- Born: 16 May 1926
- Died: 10 November 1996 (aged 70)
- Occupation: Singer
- Awards: Padma Shri (1974) Sangeet Natak Akademi Award (1986)

= Manik Varma =

Indian singer

Manik Varma (16 May 1926 – 10 November 1996) was an Indian classical singer from the Kirana and Agra gharanas (singing styles). She was honored with the Padma Shri Award in 1974 for her contribution to the field of music.

==Career==

Besides the pure classical khyal, she also sang semi-classical and light music like thumri, Marathi Natya Sangeet, Bhavgeet and Bhakti geet (devotional music). She was a disciple of Hirabai Barodekar and Sureshbabu Mane, daughter and son of Abdul Karim Khan, the founder of the Kirana gharana respectively.She also took her rigorous training in Thumri Gayaki from Pandit Bholanath Bhatt of ‘Bhatt Parampara’ in Prayag, Allahabad.
She took further training from Azmat Hussain Khan "Dilrang" and Jagannathbua Purohit "Gunidas" of Agra gharana.

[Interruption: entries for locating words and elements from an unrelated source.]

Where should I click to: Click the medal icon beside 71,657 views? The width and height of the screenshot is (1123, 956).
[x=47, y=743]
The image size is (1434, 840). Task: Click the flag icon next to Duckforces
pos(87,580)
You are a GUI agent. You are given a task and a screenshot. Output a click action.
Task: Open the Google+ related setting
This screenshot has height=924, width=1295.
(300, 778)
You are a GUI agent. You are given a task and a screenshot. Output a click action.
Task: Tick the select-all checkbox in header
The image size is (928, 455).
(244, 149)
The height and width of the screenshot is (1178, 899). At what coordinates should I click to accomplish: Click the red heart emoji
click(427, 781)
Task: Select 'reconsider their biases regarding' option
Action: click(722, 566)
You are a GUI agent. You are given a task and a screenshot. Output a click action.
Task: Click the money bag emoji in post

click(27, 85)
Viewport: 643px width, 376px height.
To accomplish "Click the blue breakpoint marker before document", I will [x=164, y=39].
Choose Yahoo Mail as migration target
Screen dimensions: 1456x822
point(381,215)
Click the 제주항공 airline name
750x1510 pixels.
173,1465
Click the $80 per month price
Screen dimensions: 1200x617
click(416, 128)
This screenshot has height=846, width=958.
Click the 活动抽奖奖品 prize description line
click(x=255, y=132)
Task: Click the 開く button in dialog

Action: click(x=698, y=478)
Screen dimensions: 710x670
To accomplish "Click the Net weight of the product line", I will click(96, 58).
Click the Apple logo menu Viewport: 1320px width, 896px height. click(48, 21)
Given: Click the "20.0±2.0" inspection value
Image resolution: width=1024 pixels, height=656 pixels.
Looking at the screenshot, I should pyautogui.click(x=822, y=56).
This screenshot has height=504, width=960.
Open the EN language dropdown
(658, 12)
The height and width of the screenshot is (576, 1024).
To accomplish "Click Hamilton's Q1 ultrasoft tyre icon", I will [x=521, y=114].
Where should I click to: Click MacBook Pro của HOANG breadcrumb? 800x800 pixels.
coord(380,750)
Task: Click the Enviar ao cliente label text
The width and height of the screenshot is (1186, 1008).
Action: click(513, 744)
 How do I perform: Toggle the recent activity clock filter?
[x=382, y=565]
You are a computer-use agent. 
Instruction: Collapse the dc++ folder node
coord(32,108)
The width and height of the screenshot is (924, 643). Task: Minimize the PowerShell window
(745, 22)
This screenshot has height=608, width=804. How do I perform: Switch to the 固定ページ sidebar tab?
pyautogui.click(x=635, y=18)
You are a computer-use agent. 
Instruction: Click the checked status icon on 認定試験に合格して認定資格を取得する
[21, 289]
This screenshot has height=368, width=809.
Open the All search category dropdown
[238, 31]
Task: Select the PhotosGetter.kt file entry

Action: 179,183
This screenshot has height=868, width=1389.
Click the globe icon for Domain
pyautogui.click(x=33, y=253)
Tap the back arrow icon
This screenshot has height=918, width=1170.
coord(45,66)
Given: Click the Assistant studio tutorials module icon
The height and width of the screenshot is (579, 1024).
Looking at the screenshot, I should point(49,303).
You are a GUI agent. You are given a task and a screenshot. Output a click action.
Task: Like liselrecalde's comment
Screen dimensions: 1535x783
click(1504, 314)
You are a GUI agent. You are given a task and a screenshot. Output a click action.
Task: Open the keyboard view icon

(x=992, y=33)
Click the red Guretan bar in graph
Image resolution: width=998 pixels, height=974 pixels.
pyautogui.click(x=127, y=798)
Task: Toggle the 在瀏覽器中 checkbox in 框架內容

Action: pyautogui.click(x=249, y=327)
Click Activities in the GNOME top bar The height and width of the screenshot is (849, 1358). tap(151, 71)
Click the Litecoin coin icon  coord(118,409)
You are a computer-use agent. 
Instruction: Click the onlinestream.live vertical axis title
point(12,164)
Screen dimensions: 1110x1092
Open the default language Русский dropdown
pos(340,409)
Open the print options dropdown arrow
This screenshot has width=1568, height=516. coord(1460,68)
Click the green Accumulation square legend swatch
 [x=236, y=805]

In April 1955, her songs became part of the Geet Ramayan, a presentation of songs on the Hindu god Rama, a weekly year-long programme by All India Radio (AIR), Pune, along with artists like Lata Mangeshkar, Yogini Joglekar, Usha Atre, Babanrao Navdikar, Lalitabai Phadke and Sudhir Phadke.

She trained students including Asha Khadilkar and Shaila Datar.

==Personal life==
Her maiden name was Manik Dadarkar (Devanagari: माणिक दादरकर). She married Amar Varma. Her daughters include Rani Varma, also a singer, Aruna Jayprakash, Bharati Achrekar, an actor, and Vandana Gupte, a Marathi stage, film and television actor.

==Awards==
She received the prestigious Padma Shri award from the government of India in 1974, followed by the Sangeet Natak Akademi Award given by the Sangeet Natak Akademi, India's National Academy for Music, Dance and Drama in 1986.

==Legacy==
In her memory Manik Varma Pratishthan was established in Mumbai, which also presents Manik Ratna Award and scholarships. It also organises function on the birth and death anniversary of Manik Verma. On her eighth death anniversary, on 12 November 2004, a musical programme Baharla Parijaat Daari was presented by Devgandharva Bakhlebua Trust at Tilak Smarak Mandir in Pune.